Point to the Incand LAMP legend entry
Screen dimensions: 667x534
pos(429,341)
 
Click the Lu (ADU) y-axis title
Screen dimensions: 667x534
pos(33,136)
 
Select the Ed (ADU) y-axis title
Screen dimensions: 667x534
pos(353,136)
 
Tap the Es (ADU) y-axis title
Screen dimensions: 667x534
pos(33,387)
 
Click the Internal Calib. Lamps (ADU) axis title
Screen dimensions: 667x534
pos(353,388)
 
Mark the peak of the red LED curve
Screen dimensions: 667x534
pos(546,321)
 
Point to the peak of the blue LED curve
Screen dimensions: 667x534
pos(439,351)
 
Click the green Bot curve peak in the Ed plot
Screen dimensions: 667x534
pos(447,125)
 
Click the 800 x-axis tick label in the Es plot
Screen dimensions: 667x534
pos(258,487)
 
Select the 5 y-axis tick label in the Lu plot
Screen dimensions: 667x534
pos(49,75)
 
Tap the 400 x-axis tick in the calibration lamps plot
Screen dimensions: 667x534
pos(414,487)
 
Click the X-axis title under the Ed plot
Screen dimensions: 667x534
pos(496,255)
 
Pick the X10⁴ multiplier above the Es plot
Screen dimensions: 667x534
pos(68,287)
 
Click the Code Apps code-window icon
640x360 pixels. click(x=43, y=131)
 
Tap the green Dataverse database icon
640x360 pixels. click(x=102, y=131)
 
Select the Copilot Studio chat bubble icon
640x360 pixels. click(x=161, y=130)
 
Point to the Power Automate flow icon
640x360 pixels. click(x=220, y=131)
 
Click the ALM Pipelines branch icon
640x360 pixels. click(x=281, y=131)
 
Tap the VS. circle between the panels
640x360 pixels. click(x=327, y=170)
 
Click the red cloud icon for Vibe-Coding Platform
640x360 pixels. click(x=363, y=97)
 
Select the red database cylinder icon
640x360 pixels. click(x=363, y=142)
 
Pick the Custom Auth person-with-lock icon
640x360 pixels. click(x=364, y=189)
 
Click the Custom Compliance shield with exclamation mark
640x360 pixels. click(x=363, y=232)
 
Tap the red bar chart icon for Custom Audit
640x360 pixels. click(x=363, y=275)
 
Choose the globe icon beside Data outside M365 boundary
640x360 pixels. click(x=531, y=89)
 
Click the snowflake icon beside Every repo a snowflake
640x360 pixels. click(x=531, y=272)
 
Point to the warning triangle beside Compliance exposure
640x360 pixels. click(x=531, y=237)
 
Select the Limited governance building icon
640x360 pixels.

#### [EXERCISE GOAL]
Report each line in the rows above that contains the word "Point", copying every such line in full.

#### [THE RESULT]
Point to the Incand LAMP legend entry
Point to the peak of the blue LED curve
Point to the Power Automate flow icon
Point to the warning triangle beside Compliance exposure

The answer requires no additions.